Ciekawostki Historyczne

Powszechne jest przekonanie, że wielkie XIX-wieczne wynalazki rodziły się nagle, za sprawą olśnienia doznanego przez jednego geniusza. Edison, Morse czy Marconi to bohaterowie zbiorowej wyobraźni. Najwyższa pora przypomnieć, że ich sukcesy miały wielu ojców, a do historii przechodzili nie ci najmądrzejsi, ale.. najbardziej cyniczni i rozumiejący prawidła PR-u. Kim w takim razie byli pozostali?

Telegraf związał się w zbiorowej świadomości z nazwiskiem Samuela Morse’a. W rzeczywistości historia elektrycznej komunikacji na odległość sięga o wiele głębiej w przeszłość. Podobnie wygląda sytuacja z żarówką, powszechnie łączoną z Thomasem Edisonem.

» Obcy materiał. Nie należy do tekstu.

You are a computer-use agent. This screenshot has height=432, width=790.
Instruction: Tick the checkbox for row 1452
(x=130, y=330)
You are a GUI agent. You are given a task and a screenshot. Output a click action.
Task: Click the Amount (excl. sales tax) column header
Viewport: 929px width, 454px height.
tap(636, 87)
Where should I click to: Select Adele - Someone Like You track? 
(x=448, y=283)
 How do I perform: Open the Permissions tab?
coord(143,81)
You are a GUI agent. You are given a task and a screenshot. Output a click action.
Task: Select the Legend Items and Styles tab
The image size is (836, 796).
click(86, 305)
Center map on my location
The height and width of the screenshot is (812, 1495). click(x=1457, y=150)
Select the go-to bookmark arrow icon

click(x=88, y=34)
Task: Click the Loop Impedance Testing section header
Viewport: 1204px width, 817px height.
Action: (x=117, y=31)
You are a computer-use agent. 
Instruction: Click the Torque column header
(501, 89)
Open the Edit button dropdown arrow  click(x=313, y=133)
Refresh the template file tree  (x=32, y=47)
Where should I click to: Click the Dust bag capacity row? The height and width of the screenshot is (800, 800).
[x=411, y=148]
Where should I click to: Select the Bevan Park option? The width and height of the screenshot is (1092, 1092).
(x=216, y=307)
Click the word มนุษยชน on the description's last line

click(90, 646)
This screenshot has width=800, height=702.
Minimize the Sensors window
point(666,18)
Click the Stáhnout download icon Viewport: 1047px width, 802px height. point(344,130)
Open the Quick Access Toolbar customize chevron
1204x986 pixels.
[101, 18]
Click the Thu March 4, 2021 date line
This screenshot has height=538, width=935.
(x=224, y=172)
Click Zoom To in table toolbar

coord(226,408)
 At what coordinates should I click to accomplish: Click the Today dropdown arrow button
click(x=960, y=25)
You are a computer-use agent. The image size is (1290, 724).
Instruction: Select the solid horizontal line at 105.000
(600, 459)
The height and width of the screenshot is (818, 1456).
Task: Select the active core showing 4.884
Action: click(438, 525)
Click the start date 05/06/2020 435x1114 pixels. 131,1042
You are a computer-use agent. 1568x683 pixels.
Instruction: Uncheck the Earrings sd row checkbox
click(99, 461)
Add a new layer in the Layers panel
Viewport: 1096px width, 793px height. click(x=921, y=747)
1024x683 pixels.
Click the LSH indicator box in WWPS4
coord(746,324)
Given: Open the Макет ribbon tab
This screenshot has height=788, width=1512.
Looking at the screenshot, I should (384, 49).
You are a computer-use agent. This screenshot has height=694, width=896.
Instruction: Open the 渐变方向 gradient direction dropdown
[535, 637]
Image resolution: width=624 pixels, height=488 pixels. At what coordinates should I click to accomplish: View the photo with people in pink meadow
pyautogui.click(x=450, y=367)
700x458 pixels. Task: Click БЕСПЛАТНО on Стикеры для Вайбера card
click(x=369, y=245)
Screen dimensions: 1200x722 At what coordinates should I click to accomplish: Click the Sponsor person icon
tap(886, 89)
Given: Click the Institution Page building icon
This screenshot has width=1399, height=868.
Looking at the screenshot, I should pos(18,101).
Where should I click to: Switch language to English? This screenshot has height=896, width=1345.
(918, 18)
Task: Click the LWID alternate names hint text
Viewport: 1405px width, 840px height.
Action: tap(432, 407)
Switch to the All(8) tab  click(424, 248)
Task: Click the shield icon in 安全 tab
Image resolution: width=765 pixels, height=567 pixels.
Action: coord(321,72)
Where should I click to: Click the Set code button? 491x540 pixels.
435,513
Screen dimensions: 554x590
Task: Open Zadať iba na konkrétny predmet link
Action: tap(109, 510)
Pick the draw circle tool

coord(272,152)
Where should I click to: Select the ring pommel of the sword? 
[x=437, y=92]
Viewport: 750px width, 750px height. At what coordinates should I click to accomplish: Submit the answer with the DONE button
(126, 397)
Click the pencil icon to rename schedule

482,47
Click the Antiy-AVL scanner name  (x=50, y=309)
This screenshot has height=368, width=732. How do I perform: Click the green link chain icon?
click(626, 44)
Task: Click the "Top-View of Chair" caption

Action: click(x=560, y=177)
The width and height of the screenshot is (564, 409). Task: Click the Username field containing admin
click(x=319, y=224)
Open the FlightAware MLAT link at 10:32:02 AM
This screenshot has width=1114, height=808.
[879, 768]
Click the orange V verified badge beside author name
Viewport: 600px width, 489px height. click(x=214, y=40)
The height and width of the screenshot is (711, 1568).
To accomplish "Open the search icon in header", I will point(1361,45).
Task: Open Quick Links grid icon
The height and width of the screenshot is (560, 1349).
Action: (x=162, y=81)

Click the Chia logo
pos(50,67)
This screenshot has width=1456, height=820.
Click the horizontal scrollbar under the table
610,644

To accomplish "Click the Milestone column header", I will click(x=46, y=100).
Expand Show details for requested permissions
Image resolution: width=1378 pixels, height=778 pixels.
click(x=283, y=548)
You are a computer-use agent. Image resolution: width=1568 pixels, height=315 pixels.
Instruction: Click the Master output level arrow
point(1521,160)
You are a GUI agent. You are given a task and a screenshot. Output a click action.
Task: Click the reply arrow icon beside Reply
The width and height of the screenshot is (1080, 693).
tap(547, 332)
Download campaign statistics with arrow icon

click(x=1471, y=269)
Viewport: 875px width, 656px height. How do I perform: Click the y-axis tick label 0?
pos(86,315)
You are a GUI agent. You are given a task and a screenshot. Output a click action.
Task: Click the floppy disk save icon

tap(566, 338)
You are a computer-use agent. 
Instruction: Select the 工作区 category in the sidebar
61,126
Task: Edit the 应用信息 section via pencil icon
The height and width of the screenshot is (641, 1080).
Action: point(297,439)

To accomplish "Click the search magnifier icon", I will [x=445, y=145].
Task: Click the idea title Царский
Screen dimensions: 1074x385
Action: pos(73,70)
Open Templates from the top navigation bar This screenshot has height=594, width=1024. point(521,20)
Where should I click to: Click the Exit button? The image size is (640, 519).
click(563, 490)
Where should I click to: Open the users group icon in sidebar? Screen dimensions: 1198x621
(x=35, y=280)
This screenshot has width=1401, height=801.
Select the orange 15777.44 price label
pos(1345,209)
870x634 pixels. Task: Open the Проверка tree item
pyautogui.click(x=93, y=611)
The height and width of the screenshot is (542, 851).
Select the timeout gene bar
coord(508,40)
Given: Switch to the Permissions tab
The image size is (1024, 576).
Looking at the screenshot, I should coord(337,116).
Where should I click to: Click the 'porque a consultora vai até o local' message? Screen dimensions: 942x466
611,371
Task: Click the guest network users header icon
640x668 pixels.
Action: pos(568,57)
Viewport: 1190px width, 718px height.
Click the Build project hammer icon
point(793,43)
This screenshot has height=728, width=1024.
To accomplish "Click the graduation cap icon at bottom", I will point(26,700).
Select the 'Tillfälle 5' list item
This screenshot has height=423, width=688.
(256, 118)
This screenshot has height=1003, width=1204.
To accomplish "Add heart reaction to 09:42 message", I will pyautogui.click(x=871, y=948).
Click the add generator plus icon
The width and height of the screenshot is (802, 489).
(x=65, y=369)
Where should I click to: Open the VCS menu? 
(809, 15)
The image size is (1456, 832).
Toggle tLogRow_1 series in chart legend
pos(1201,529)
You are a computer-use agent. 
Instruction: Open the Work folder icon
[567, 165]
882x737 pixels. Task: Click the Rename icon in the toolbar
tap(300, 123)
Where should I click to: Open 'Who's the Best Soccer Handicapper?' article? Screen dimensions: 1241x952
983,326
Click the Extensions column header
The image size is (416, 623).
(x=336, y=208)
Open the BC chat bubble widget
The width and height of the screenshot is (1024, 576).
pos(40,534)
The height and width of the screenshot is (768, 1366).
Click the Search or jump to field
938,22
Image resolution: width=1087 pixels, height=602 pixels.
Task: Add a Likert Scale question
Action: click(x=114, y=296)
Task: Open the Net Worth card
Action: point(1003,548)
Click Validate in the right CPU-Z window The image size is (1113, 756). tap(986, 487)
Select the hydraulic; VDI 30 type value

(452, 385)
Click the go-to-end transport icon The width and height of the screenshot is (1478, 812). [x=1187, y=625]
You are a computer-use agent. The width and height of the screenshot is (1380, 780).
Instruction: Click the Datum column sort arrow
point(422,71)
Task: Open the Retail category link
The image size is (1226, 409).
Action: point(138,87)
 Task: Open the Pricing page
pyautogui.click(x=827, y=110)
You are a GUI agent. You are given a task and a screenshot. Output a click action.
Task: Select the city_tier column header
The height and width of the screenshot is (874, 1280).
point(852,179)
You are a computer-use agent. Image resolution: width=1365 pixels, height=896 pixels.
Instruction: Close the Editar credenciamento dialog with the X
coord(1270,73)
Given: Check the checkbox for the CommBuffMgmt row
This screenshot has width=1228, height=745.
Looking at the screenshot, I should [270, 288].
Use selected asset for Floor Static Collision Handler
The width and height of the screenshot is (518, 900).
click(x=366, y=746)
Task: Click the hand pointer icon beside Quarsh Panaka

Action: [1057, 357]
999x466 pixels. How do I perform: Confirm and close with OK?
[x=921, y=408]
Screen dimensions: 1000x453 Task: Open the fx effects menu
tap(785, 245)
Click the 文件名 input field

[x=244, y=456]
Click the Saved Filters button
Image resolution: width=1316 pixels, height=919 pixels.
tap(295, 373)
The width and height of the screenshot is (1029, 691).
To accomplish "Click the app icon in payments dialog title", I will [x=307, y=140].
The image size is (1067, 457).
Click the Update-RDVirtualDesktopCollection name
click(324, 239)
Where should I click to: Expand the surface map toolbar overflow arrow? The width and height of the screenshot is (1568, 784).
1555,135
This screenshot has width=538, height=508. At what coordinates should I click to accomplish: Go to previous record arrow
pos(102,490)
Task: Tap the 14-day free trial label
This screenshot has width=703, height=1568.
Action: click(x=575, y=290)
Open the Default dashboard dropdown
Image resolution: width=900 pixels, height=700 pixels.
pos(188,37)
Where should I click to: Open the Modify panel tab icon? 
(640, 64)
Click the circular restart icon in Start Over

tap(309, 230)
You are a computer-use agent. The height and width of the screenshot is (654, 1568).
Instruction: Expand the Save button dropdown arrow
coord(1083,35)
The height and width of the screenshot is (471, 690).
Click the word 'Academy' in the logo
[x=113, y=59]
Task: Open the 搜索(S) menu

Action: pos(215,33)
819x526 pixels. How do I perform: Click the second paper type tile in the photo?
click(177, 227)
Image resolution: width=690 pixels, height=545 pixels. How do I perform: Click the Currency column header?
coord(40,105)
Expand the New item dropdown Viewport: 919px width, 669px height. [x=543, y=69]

Z kolei radio, którego wynalezienie przypisuje się kilku różnym osobom, a najczęściej Guglielmowi Marconiemu, do dziś bywa powodem gorących dyskusji pomiędzy zwolennikami poszczególnych wersji wydarzeń.

Elektryzujący eksperyment

W 1746 roku 180 gwardzistów Ludwika XV stanęło w Galerii Zwierciadlanej pałacu w Wersalu, trzymając się za ręce w obecności króla i dworu. To niecodzienne wydarzenie było częścią eksperymentu, przeprowadzonego przez Jeana-Antoine’a Nolleta. Celem uczonego było oszacowanie prędkości ładunków elektrycznych.

Galeria Zwierciadlana w Wersalu – oprawa godna przełomowych eksperymentów naukowych. Czy złagodziła ból żołnierzy użytych w roli królików doświadczalnych? (fot. Myrabella, CC BY-SA 3.0).

Galeria Zwierciadlana w Wersalu – oprawa godna przełomowych eksperymentów naukowych. Czy złagodziła ból żołnierzy użytych w roli królików doświadczalnych? (fot. Myrabella, CC BY-SA 3.0).

W tym celu poraził nieszczęsnych żołnierzy prądem. Gdy jeden z nich dotknął elektrody butelki lejdejskiej (rodzaj prymitywnego kondensatora), wszyscy jednocześnie doznali elektrycznego szoku. Oznaczało to, że elektryczność przemieszcza się na tyle szybko, by ludzkie zmysły nie były w stanie dostrzec żadnego opóźnienia.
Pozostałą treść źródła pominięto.